__Supplied records__
+ + + + +

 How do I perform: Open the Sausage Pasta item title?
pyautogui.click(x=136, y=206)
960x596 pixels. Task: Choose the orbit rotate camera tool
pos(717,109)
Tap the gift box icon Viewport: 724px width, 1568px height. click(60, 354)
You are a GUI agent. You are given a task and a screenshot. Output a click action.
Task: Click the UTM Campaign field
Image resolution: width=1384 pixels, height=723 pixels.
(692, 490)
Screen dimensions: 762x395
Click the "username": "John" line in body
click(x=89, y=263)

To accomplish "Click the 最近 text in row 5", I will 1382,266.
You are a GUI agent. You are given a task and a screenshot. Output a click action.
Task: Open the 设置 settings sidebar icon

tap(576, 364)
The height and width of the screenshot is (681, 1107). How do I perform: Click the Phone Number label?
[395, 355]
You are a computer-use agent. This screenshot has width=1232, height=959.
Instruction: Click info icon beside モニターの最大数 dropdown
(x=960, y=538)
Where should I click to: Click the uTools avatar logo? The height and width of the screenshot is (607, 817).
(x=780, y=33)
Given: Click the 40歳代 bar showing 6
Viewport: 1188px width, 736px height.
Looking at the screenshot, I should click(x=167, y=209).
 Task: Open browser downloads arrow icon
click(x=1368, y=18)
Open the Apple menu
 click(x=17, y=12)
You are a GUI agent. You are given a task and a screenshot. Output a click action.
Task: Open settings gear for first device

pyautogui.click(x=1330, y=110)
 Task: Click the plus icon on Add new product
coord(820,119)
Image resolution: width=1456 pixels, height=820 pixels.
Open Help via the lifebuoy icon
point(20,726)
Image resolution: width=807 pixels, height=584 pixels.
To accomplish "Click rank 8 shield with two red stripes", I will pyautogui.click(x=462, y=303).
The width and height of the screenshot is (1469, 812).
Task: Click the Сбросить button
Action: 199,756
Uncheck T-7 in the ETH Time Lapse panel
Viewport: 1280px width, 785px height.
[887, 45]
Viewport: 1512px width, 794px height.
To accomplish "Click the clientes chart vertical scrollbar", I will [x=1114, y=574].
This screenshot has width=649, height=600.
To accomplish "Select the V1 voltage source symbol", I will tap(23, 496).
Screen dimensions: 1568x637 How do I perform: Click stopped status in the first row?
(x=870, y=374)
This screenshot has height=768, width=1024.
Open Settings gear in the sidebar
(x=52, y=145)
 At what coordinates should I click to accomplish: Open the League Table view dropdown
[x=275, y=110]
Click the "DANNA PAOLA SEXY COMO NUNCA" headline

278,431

+ + + + +

__Directions__
Copy out the whole listing exactly.

__Response__
 How do I perform: Open the Sausage Pasta item title?
pyautogui.click(x=136, y=206)
960x596 pixels. Task: Choose the orbit rotate camera tool
pos(717,109)
Tap the gift box icon Viewport: 724px width, 1568px height. click(60, 354)
You are a GUI agent. You are given a task and a screenshot. Output a click action.
Task: Click the UTM Campaign field
Image resolution: width=1384 pixels, height=723 pixels.
(692, 490)
Screen dimensions: 762x395
Click the "username": "John" line in body
click(x=89, y=263)

To accomplish "Click the 最近 text in row 5", I will 1382,266.
You are a GUI agent. You are given a task and a screenshot. Output a click action.
Task: Open the 设置 settings sidebar icon

tap(576, 364)
The height and width of the screenshot is (681, 1107). How do I perform: Click the Phone Number label?
[395, 355]
You are a computer-use agent. This screenshot has width=1232, height=959.
Instruction: Click info icon beside モニターの最大数 dropdown
(x=960, y=538)
Where should I click to: Click the uTools avatar logo? The height and width of the screenshot is (607, 817).
(x=780, y=33)
Given: Click the 40歳代 bar showing 6
Viewport: 1188px width, 736px height.
Looking at the screenshot, I should click(x=167, y=209).
 Task: Open browser downloads arrow icon
click(x=1368, y=18)
Open the Apple menu
 click(x=17, y=12)
You are a GUI agent. You are given a task and a screenshot. Output a click action.
Task: Open settings gear for first device

pyautogui.click(x=1330, y=110)
 Task: Click the plus icon on Add new product
coord(820,119)
Image resolution: width=1456 pixels, height=820 pixels.
Open Help via the lifebuoy icon
point(20,726)
Image resolution: width=807 pixels, height=584 pixels.
To accomplish "Click rank 8 shield with two red stripes", I will pyautogui.click(x=462, y=303).
The width and height of the screenshot is (1469, 812).
Task: Click the Сбросить button
Action: 199,756
Uncheck T-7 in the ETH Time Lapse panel
Viewport: 1280px width, 785px height.
[887, 45]
Viewport: 1512px width, 794px height.
To accomplish "Click the clientes chart vertical scrollbar", I will [x=1114, y=574].
This screenshot has width=649, height=600.
To accomplish "Select the V1 voltage source symbol", I will tap(23, 496).
Screen dimensions: 1568x637 How do I perform: Click stopped status in the first row?
(x=870, y=374)
This screenshot has height=768, width=1024.
Open Settings gear in the sidebar
(x=52, y=145)
 At what coordinates should I click to accomplish: Open the League Table view dropdown
[x=275, y=110]
Click the "DANNA PAOLA SEXY COMO NUNCA" headline

278,431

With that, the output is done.